== STORED DATA

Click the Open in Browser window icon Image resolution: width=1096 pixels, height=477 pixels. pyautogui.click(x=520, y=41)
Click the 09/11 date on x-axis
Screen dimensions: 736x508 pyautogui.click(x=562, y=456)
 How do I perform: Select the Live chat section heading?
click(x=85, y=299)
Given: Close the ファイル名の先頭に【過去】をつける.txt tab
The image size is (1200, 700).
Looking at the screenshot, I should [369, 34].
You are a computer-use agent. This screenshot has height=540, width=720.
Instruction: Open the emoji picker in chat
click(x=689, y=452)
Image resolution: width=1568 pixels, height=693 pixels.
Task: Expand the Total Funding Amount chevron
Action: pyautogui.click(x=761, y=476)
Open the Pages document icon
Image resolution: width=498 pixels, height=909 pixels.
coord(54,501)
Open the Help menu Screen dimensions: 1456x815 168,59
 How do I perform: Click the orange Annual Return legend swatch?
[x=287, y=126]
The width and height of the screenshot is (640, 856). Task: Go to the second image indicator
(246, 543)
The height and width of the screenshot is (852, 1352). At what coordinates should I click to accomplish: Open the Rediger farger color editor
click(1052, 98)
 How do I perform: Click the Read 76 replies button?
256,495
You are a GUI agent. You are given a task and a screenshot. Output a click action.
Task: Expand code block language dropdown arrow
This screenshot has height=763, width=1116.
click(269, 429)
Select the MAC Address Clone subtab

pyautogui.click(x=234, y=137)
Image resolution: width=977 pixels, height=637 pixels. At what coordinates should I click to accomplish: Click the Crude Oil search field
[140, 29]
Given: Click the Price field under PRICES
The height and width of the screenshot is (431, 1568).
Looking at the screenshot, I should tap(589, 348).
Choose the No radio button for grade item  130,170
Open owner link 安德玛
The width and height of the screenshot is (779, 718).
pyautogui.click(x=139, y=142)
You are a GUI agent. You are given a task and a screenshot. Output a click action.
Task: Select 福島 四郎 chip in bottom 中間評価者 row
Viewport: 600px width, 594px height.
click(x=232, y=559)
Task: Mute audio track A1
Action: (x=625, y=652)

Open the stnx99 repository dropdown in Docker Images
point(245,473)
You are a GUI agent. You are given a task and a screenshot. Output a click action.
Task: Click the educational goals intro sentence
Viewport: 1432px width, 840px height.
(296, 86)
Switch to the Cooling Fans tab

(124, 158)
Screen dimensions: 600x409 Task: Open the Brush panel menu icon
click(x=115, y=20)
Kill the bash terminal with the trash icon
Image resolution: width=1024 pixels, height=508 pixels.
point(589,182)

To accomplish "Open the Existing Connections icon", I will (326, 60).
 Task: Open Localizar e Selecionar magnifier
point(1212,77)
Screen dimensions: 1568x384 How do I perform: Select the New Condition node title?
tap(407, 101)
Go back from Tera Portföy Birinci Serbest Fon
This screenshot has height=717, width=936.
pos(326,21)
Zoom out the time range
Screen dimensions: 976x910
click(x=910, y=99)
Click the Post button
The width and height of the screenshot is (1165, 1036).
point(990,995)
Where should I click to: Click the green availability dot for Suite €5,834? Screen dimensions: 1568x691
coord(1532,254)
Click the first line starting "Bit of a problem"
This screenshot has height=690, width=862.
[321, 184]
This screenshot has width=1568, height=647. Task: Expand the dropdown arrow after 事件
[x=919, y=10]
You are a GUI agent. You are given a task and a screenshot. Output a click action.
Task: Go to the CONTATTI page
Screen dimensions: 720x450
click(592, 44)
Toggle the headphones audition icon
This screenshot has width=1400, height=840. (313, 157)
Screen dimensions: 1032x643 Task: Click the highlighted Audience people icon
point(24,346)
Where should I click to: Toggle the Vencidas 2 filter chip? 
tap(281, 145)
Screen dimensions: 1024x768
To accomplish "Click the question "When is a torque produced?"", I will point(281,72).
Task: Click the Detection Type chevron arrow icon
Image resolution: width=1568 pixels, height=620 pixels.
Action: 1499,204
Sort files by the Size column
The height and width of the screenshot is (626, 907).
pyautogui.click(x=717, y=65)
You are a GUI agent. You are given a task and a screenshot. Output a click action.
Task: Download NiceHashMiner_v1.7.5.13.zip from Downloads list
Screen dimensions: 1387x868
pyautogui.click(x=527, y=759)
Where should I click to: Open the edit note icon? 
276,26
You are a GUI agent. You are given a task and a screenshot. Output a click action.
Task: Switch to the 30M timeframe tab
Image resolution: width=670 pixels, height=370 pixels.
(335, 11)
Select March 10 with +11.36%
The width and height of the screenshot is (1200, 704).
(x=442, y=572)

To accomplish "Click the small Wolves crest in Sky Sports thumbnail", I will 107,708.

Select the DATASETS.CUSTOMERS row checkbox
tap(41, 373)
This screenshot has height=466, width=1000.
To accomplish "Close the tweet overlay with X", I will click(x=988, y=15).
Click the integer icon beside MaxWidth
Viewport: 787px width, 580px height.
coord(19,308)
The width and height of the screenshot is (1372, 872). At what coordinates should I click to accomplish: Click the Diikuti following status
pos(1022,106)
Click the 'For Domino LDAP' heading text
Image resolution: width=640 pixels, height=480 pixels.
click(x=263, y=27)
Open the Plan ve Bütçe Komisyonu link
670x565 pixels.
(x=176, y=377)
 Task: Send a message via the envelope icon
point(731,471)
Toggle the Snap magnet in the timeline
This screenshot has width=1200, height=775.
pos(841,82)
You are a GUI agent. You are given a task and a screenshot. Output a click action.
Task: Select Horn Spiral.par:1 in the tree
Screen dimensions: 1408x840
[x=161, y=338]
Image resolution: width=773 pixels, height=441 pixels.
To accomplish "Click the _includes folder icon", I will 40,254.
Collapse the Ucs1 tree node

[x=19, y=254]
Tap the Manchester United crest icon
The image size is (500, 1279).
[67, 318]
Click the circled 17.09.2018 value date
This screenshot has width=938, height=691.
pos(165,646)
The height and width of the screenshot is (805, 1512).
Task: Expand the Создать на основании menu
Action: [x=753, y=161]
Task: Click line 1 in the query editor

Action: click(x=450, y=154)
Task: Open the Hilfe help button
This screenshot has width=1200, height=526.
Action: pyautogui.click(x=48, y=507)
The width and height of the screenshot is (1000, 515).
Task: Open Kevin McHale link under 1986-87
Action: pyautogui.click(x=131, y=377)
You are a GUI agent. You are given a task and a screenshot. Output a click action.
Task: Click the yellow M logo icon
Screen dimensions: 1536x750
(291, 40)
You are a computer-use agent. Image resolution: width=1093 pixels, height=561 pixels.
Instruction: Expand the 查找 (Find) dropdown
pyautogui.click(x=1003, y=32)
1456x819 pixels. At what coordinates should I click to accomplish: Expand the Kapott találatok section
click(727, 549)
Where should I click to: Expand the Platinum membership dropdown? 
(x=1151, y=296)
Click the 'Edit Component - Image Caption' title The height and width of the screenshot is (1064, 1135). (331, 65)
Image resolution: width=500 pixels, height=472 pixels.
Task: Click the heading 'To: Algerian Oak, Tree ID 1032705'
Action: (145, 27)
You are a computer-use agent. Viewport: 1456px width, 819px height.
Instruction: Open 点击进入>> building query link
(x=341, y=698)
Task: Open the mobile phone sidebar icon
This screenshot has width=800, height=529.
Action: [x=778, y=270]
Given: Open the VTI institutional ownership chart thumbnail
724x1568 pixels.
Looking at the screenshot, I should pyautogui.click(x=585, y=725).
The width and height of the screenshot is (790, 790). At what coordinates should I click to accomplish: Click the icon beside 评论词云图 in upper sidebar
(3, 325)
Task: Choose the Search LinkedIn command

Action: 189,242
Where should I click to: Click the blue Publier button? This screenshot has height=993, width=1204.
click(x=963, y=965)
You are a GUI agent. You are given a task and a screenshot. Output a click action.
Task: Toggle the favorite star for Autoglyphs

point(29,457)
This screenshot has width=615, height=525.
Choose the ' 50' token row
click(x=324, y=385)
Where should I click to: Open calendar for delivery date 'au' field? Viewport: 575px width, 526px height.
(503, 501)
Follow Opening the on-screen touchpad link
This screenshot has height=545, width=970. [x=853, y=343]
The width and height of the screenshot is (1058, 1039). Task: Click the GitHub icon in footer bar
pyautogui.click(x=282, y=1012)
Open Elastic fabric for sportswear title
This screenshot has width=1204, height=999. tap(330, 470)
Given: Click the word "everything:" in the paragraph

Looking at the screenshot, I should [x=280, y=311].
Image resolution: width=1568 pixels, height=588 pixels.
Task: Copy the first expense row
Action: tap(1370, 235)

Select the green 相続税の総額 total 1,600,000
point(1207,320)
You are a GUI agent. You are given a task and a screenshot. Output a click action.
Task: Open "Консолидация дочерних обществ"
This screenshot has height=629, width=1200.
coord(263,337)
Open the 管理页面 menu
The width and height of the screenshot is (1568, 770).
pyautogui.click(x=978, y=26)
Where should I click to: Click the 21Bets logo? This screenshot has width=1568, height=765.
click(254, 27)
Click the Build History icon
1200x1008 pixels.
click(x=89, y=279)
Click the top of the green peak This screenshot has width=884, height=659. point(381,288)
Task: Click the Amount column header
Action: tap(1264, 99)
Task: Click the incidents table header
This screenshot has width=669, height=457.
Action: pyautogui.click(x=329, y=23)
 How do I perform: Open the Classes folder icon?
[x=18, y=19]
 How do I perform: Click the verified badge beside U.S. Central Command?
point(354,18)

====

◆ **EXERCISE GOAL**: Restate, please, word for word the span of records running from the first line to the line bearing "Given: Close the ファイル名の先頭に【過去】をつける.txt tab", both included, and nothing outside it.

◆ **PROBLEM SOLUTION**:
Click the Open in Browser window icon Image resolution: width=1096 pixels, height=477 pixels. pyautogui.click(x=520, y=41)
Click the 09/11 date on x-axis
Screen dimensions: 736x508 pyautogui.click(x=562, y=456)
 How do I perform: Select the Live chat section heading?
click(x=85, y=299)
Given: Close the ファイル名の先頭に【過去】をつける.txt tab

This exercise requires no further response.